(Recorded data begins)
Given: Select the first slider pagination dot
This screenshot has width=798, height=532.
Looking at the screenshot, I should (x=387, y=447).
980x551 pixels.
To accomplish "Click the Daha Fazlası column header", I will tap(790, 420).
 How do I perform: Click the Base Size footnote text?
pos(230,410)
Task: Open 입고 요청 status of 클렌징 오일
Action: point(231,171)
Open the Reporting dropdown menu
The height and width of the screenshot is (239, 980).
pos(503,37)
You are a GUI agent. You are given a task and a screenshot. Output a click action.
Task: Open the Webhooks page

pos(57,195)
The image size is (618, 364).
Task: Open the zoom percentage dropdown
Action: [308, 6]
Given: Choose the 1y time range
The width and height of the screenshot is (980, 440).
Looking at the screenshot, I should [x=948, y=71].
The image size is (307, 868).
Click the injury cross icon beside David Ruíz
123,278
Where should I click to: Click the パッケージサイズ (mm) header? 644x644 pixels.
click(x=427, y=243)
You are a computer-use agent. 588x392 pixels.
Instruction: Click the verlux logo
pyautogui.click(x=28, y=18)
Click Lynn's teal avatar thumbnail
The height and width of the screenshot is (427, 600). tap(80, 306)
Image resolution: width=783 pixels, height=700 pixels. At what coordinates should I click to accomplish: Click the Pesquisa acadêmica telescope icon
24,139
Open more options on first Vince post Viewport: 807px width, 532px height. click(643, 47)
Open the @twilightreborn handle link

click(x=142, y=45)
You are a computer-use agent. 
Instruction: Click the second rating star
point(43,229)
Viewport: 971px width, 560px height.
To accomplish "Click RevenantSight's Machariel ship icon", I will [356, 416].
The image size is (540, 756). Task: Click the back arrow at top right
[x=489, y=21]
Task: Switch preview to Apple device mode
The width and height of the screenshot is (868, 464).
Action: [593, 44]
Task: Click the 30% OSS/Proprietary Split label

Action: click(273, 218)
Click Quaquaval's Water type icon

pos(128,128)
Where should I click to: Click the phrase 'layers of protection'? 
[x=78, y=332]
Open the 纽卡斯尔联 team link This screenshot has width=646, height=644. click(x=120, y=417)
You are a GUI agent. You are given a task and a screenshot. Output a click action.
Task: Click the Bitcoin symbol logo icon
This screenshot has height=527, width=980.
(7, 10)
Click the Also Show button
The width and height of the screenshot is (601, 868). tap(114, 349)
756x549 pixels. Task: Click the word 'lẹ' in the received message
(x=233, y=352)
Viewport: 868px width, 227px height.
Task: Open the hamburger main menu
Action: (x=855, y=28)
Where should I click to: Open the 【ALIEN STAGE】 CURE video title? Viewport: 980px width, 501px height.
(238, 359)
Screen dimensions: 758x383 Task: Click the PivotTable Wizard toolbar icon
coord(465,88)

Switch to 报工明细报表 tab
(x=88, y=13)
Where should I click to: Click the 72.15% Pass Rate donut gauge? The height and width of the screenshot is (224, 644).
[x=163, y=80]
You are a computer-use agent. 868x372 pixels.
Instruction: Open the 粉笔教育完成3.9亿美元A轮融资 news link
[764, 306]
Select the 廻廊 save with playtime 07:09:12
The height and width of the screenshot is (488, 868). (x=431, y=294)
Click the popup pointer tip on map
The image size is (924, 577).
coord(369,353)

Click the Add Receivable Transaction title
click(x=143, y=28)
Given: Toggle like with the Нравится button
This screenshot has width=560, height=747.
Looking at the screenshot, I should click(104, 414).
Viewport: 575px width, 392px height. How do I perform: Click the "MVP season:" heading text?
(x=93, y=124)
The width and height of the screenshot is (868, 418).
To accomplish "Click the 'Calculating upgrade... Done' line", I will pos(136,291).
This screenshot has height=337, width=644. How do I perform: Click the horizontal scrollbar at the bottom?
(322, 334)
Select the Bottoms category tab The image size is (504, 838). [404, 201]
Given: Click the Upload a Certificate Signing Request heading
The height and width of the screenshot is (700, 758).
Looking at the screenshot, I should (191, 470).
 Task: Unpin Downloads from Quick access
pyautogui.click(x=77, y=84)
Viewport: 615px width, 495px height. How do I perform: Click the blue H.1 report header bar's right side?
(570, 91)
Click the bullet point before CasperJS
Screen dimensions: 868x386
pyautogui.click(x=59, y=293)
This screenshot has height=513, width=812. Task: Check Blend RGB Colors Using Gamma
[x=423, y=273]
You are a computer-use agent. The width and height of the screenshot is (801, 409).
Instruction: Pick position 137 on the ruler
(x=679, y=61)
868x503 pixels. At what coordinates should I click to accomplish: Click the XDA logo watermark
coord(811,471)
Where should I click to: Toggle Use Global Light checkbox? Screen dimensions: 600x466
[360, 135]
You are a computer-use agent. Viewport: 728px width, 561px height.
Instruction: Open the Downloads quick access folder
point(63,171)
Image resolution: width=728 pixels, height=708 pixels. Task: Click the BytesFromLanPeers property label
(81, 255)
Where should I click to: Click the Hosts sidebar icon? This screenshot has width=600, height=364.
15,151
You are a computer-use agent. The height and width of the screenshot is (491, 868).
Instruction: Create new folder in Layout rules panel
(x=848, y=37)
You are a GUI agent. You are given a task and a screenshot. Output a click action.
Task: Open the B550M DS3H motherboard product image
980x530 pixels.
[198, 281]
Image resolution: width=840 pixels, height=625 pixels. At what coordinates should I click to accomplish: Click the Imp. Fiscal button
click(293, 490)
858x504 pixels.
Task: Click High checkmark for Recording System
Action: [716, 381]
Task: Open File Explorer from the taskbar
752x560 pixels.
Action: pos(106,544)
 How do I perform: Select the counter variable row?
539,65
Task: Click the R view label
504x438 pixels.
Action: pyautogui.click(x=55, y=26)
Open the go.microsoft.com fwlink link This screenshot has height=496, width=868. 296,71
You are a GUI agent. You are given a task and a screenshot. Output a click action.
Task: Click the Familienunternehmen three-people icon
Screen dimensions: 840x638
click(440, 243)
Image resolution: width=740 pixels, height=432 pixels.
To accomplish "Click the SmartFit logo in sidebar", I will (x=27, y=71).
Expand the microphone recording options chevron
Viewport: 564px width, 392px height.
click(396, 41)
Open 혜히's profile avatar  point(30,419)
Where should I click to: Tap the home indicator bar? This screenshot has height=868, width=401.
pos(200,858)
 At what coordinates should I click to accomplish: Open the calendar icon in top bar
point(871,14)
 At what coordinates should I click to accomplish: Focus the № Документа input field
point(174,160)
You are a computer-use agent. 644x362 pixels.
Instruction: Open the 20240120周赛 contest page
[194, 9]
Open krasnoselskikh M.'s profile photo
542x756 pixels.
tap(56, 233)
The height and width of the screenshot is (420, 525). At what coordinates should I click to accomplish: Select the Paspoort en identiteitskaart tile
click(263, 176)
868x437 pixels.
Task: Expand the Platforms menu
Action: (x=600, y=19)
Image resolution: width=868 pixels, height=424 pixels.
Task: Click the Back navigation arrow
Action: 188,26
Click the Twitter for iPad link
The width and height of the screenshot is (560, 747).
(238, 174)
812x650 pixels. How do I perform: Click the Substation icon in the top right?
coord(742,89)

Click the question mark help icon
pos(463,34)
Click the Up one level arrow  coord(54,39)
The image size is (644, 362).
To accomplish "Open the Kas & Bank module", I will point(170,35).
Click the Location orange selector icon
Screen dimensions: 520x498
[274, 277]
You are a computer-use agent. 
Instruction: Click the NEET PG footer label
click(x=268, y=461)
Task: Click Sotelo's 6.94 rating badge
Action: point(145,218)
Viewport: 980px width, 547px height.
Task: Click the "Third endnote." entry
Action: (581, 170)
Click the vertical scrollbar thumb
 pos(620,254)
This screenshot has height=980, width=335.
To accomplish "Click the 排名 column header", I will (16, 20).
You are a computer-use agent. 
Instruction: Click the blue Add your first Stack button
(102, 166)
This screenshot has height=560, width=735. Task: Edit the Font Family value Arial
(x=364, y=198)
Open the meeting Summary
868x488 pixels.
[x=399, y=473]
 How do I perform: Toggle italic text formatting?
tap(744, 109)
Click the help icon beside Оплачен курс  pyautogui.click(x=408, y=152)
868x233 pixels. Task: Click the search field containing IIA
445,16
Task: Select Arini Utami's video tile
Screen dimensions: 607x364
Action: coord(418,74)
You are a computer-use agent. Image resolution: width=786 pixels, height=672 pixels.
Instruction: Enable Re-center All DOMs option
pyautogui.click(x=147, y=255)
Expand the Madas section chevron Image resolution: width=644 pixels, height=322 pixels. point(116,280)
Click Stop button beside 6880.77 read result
(Recorded data ends)
Which lines of the data include the string "profile"? Copy each of them.

* Exercise result *
Open 혜히's profile avatar  point(30,419)
Open krasnoselskikh M.'s profile photo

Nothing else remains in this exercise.